La liturgie byzantine chante solennellement le psaume 136 aux matines des deuxième, troisième et quatrième dimanches d’avant-carême. Donc pour la première fois ce soir ou demain matin (dimanche du fils prodigue). Voici la version du monastère des Grottes de Kiev, qui vient de la mettre en ligne. On remarque que la déploration s’accompagne d’alléluias à la fin de chaque verset, ce qui est requis par les rubriques.
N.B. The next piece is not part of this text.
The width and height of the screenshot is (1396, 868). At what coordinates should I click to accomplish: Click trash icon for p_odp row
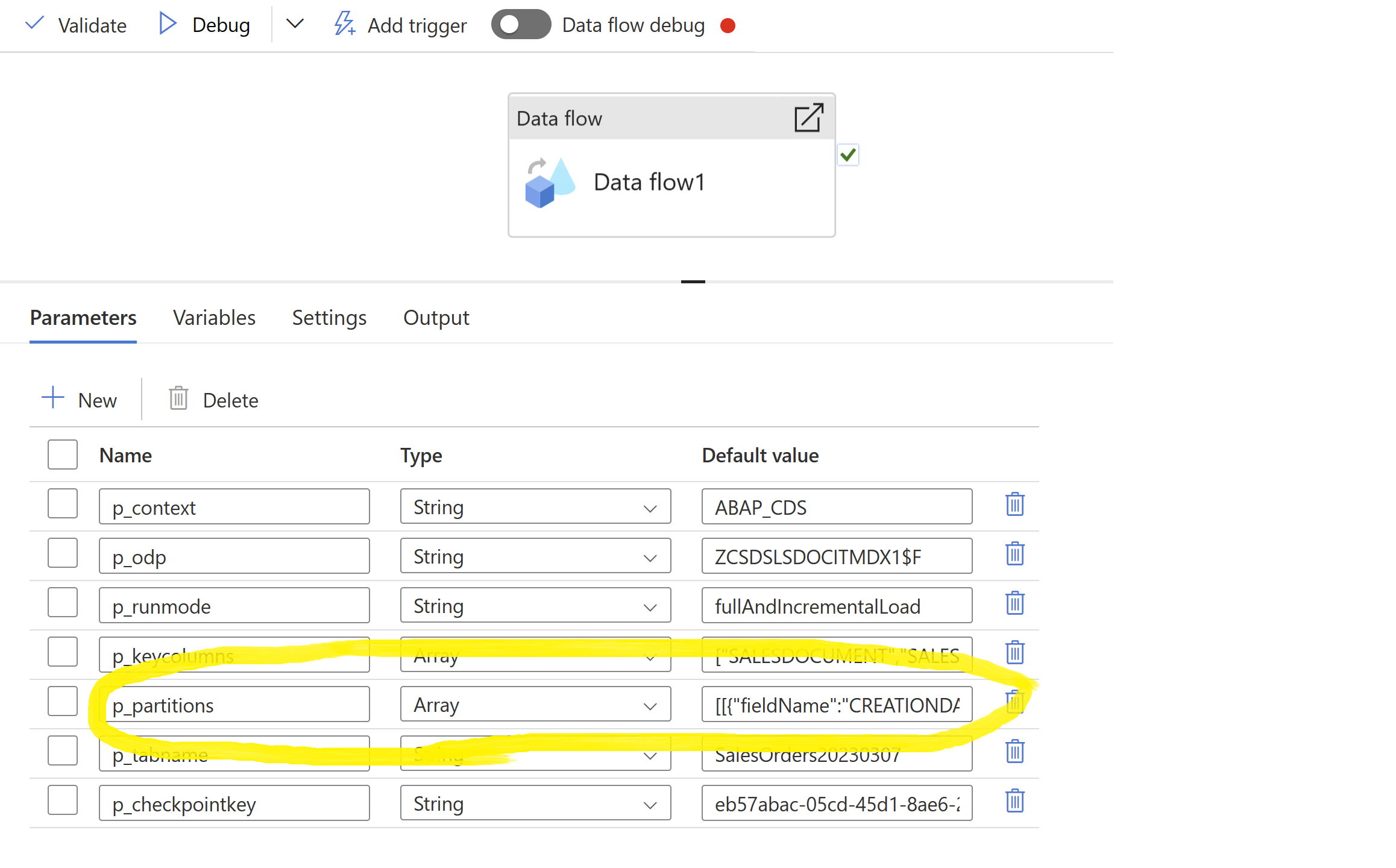(x=1014, y=554)
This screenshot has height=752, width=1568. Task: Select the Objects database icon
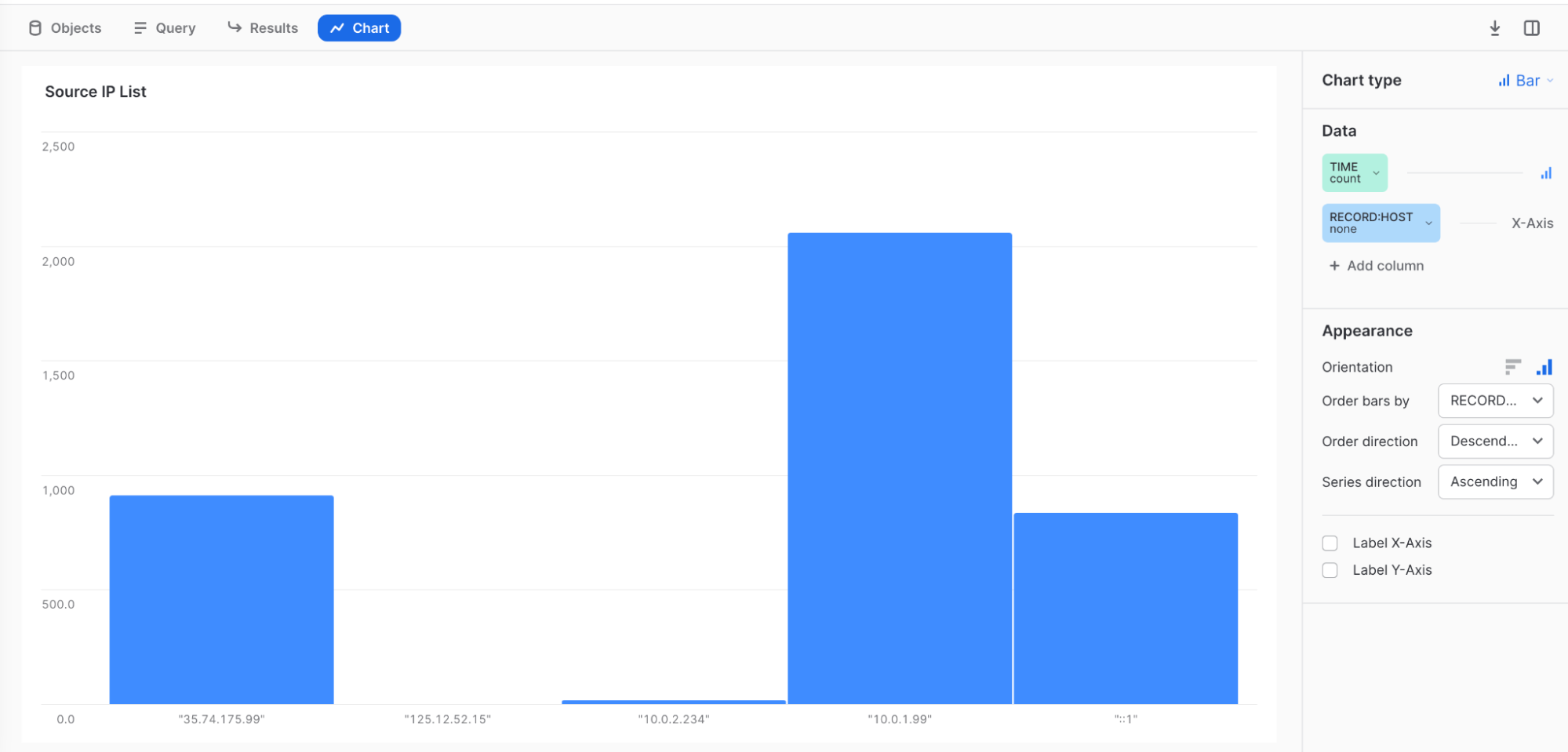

Au bord des fleuves de Babylone, nous nous sommes assis et avons pleuré, quand nous nous sommes souvenus de Sion. Sur les saules au milieu nous avons suspendu nos instruments, car là, ceux qui nous avaient capturés nous ont interrogés sur les paroles des chants et ceux qui nous avaient emmenés nous ont demandé de chanter : « Chantez-nous les chants de Sion ». Comment chanterions-nous les chants du Seigneur sur une terre étrangère ? Si je t’oublie, Jérusalem, que ma main droite m’oublie ! Que ma langue s’attache à mon palais, si je ne me souviens pas de toi, si je ne place pas Jérusalem au principe de ma joie. Souviens-toi, Seigneur, des fils d’Édom au jour de Jérusalem, qui disaient : « Rasez, rasez jusqu’à ses fondations ». Fille de Babylone, malheureuse ! Heureux celui qui te rendra la pareille, comme tu nous as rendu la pareille ; heureux celui qui saisira et brisera tes enfants contre le roc.
(La peinture est du Français James Tissot. C’est celle qui a été choisie aussi par le site Miloserdie.ru – miséricorde – sur la page qui explique l’emploi de ce psaume.)